• [DOCUMENT SECTION]

---

Many students also work in healthcare while in school, and mandated hours or extra shifts collide with coursework and attendance. "Showing a student that you care and are there to support them can be the difference between one who drops out and one who succeeds," Jastrow says.

5. Pay Inequality

Pay is a major obstacle to attracting faculty. The median for a postsecondary nursing instructor sits well below six figures, while nurse practitioners earn a median of $129,210. Master's- and doctoral-prepared nurses can earn far more in clinical roles than in teaching, so many never consider faculty work. Closing that gap is essential to drawing quality educators into programs.

H. Eva Hvingelby, a faculty member at Walden University and clinical advisor at Optum, says higher pay and smaller teacher-to-student ratios would make training new nurses more appealing to clinicians, though the changes will not come easily. "It is difficult to implement these changes during an acute shortage," she says, "but not doing so risks further loss of capable personnel, worse patient outcomes, and higher healthcare costs."

6. Too Few Preceptors

The shortage of available preceptors hits students directly. Short-staffed units running high staff-to-patient ratios have little capacity to mentor, which erodes the quality of clinical education for students and new graduates alike.

Tony Anno, a core faculty member at Walden University, notes that both online and traditional programs struggle with limited access to clinical sites and preceptors. Programs can still get creative. Walden, for example, has identified areas where students can complete some or all of their clinical hours through telehealth nursing services.

7. No Time to Update Skills

The shortage leaves educators no time to refresh their own knowledge and skills. In one study, clinical nurse educators named this their most frequent frustration, and it feeds directly into burnout by piling on acute and chronic stress.

Nurses consistently value professional development and see it as integral to better patient care. Keeping skills current is essential when you are training the next generation. "Universities, hospital systems, and other providers should continually upskill their existing workforce and faculty on the latest practices and technologies," Wilson says. As technology changes fast, educators are expected to keep pace and lead.

---

• [LISTED RECORDS]
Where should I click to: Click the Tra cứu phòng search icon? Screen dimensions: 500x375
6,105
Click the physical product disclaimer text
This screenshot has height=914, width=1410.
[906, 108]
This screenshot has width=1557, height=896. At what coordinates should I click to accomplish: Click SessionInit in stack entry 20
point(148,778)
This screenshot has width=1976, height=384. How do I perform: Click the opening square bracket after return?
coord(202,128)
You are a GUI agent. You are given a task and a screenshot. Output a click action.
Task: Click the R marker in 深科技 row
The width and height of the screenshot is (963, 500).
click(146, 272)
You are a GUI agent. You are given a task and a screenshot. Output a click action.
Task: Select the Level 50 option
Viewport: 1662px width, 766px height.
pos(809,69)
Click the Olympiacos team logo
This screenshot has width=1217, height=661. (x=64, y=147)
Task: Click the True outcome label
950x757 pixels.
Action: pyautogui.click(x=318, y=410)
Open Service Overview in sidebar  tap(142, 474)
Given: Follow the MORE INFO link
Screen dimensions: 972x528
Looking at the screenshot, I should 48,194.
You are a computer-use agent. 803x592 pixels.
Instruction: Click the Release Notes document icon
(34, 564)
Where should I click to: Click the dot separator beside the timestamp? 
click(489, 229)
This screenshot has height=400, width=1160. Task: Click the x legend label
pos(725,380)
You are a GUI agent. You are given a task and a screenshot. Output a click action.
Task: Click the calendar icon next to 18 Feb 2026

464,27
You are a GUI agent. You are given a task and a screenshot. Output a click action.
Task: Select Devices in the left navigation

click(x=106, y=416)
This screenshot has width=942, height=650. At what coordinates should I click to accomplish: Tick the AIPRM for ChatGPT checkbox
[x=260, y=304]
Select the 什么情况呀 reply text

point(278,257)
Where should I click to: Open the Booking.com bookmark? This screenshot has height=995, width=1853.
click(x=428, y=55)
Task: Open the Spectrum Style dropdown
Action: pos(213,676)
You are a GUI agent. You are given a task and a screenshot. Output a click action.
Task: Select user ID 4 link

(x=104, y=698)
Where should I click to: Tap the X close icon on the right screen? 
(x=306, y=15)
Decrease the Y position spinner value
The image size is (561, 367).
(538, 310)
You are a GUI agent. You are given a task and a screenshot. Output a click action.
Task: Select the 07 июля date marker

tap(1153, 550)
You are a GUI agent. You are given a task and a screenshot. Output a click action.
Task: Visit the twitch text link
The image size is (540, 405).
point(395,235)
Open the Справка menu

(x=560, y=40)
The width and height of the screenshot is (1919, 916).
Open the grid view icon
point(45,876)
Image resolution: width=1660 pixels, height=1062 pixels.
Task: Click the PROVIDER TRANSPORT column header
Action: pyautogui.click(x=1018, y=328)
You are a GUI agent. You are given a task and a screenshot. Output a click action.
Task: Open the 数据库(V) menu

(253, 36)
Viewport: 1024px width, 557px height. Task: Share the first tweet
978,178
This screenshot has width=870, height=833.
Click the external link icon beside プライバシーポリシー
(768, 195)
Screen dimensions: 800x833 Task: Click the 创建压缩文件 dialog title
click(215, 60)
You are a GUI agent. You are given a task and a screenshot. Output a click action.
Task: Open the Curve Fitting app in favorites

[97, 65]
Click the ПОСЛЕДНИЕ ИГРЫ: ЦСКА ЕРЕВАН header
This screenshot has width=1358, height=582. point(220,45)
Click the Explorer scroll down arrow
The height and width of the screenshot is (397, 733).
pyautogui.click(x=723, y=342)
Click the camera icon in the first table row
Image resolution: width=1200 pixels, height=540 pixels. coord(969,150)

---

• [TASK BRIEF] In the text on nursing education, what median earnings figure is given for nurse practitioners? The records are not required for this work.

• [PROBLEM SOLUTION] $129,210